For police, use the magic "eye" to put the stations in the high crime area.
Universities and schools. I used to think it mattered where they were placed, like maybe you would get more students enrolling in a closer school. But it doesn't seem to matter.
Radio stations: height is absolutely crucial for radio stations. TV goes so far, height doesn't matter as much, but for radio, building on mountain tops can make a big difference in transmission range.
Army bases: Build a guard post near them. An understaffed army base in the middle of nowhere is a tempting target for large rebel forces.

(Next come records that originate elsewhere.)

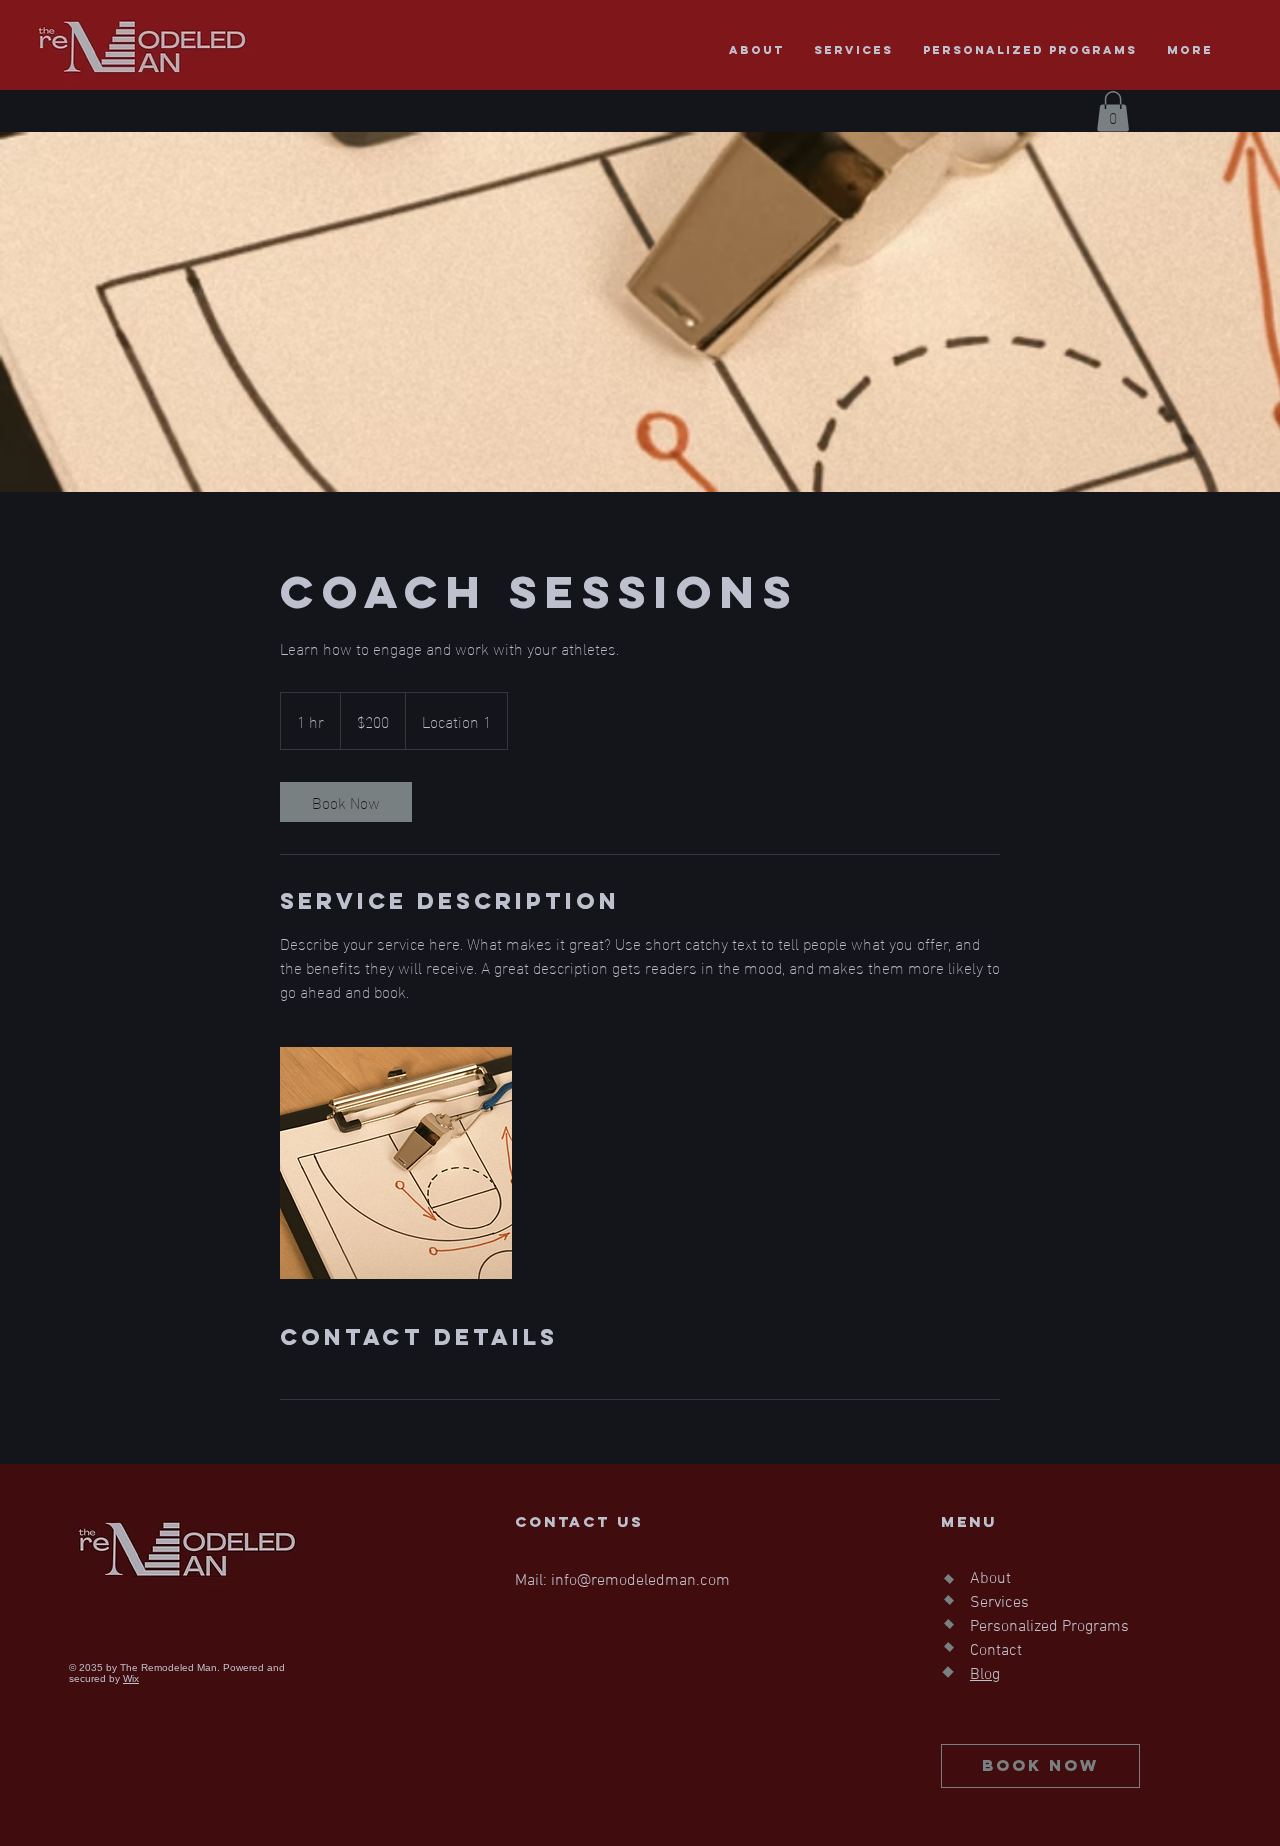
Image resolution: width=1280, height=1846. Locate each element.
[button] (1113, 111)
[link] (346, 802)
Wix (131, 1678)
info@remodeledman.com (640, 1581)
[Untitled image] (396, 1163)
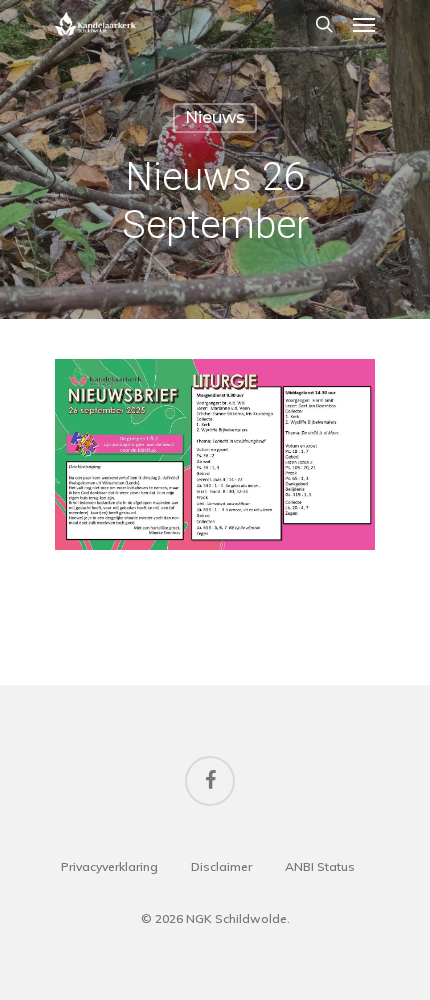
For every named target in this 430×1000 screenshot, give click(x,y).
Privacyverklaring (109, 866)
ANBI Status (320, 866)
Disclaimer (221, 866)
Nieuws (215, 117)
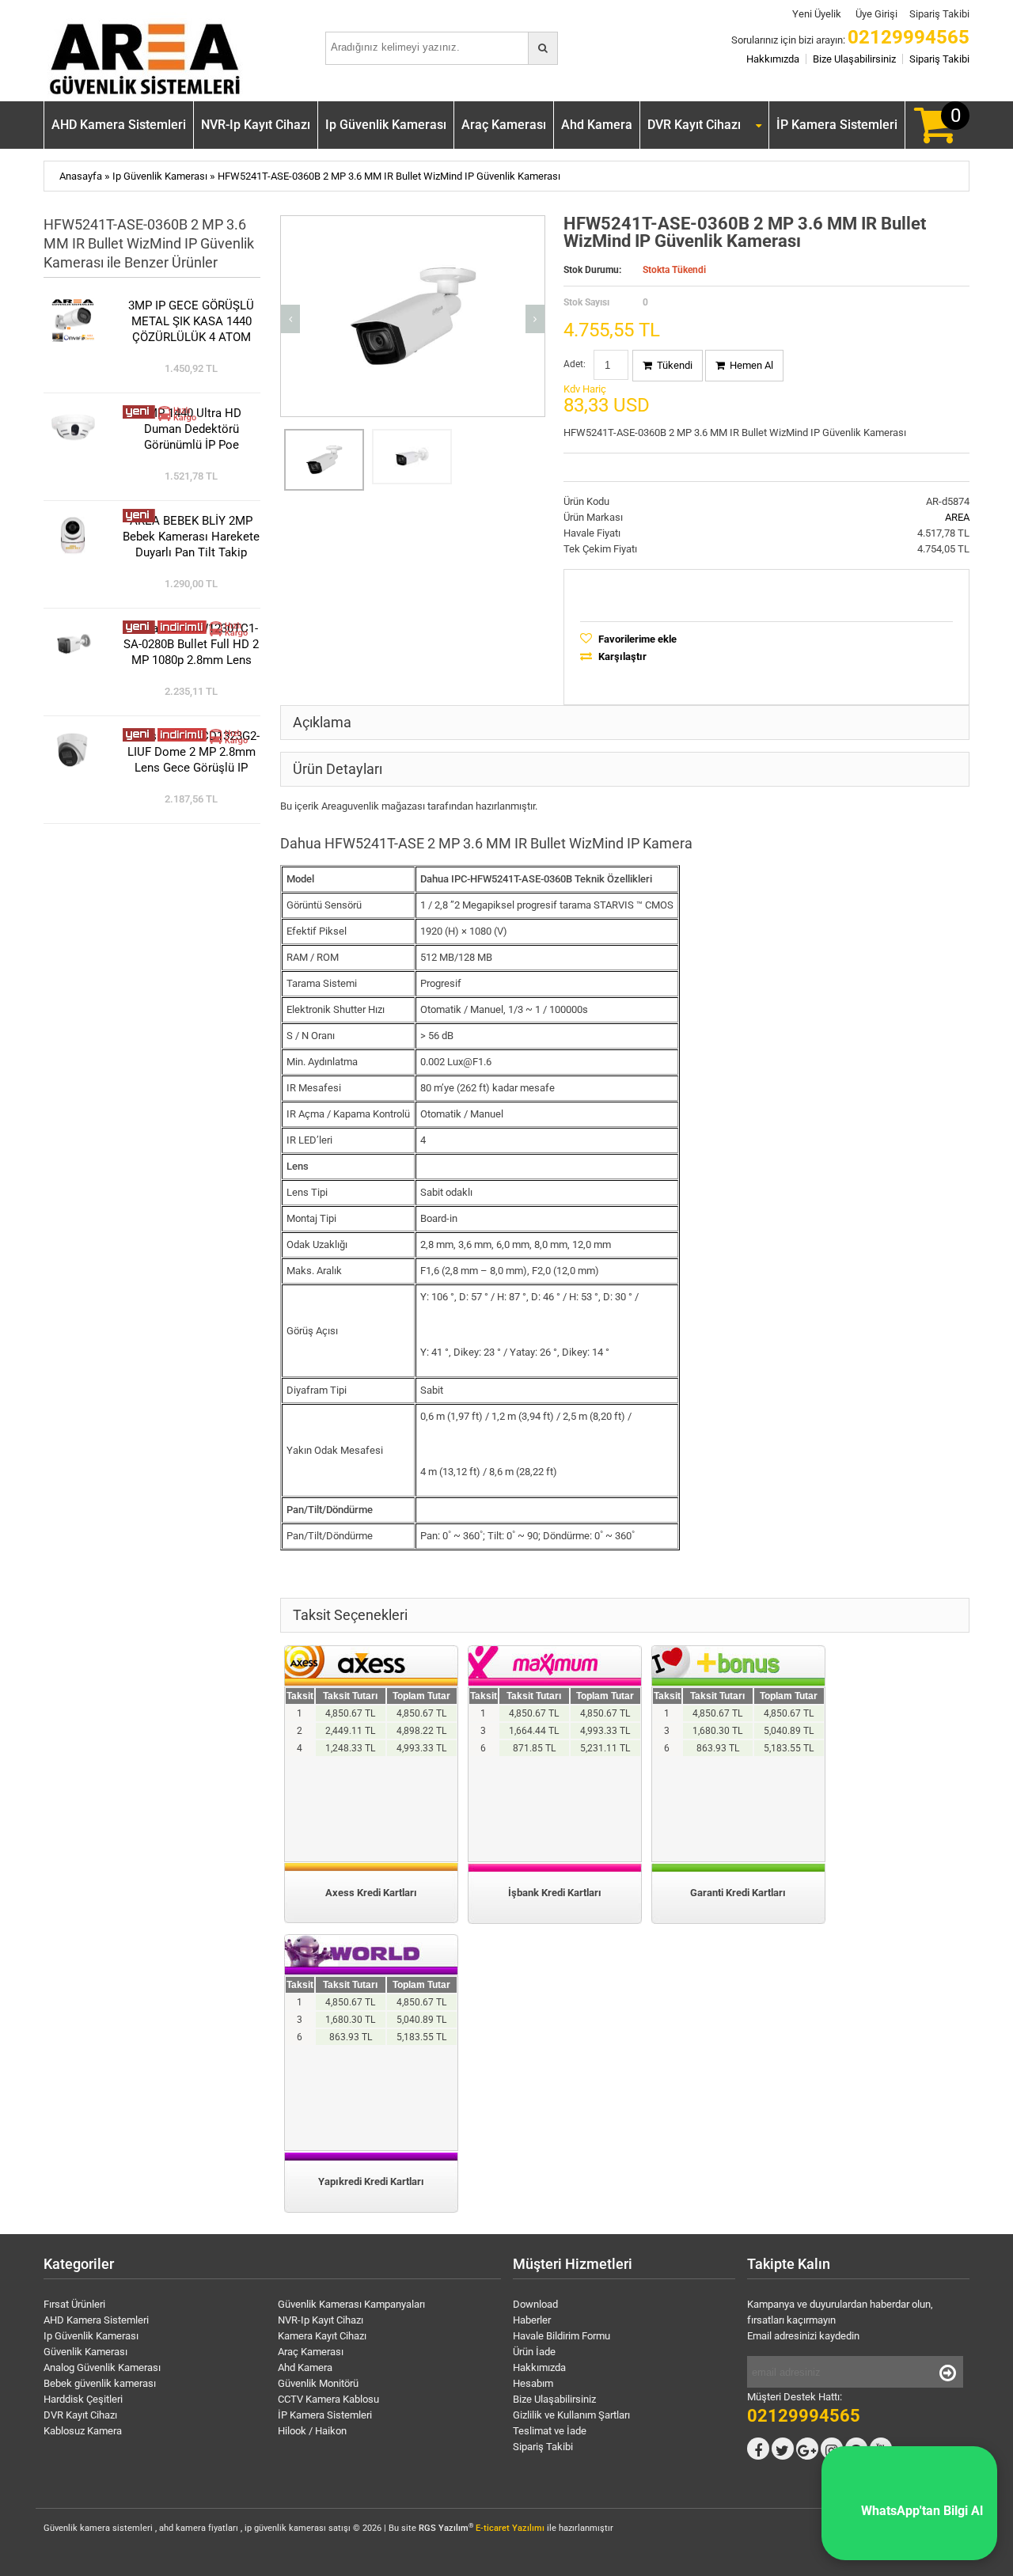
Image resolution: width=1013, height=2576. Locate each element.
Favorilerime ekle (636, 639)
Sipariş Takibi (939, 14)
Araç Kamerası (503, 124)
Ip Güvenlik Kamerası (385, 124)
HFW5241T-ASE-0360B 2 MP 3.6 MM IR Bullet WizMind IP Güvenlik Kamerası (389, 176)
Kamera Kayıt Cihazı (322, 2336)
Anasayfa (80, 176)
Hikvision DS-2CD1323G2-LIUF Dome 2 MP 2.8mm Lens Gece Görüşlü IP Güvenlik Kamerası (191, 752)
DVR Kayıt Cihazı (694, 124)
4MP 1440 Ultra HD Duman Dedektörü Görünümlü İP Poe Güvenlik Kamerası (191, 429)
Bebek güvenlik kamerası (100, 2383)
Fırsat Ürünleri (74, 2304)
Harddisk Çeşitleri (83, 2399)
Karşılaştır (621, 656)
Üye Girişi (875, 14)
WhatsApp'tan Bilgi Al (909, 2510)
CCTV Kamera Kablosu (328, 2399)
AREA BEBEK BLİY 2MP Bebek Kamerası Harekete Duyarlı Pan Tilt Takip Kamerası (191, 537)
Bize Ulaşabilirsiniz (854, 59)
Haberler (532, 2320)
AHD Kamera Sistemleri (118, 124)
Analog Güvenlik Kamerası (102, 2367)
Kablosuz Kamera (83, 2431)
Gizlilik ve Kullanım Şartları (571, 2415)
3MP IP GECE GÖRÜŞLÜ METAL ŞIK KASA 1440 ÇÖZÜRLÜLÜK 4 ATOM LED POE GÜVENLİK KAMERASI (191, 321)
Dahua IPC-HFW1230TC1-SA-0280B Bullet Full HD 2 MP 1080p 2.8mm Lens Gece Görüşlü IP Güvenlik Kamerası (191, 644)
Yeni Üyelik (815, 14)
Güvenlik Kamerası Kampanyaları (351, 2304)
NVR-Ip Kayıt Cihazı (255, 124)
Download (535, 2304)
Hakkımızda (772, 59)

Sports stadium. There is no single building in the game for which location is more important. Sports stadiums have such a high maintenance cost, it's very hard to make any money with them unless they are constantly full. But when they are, oh boy! Don't build one too early, but save space for it in the entertainment district you've built in between your airport and hotels. A dock won't cut it for traffic, it needs to be in between an airport and at least six hotels. Prime the "sports-lover" pump by building a tennis court first. I've made over $100,000 with a stadium in the right location (I had two airports: one first class, one coach; twelve cheap hotels, six regular and four luxery when I built the stadium. It made well over $100,000 in twenty years.)
madmanbc: I'd like to point something out that hasn't been pointed out often. Your plant workers skill (or lack of) does not change the range of the power plant. Even with only one worker the range will be the same as a full plant with experienced workers. So you shouldn't have to build power plants next to buildings, just click the power plant with the eyeball open and it will show you where the end of the power available is. If you aren't producing enough power the area of effect will be yellow instead of green. It's actually a bad thing to build buildings next to power plants because of the pollution.
caddet: I have found that having tons of teamsters is not as important as having teamsters everywhere. There is great benefit in having a teamster office near each export producing area of your map. But in most cases, you don't need to allow them to fully staff each office. Having 4 teamsters at each of 2 teamster offices can be much more efficient than having just one office with 8 teamsters. The added export efficiency more than makes up for the maintenance costs for the second building, if you place them properly.
The same works well with construction workers. When there's nothing left to build but roads, fire the extra construction workers so they will staff the factory (or whatever) you just built.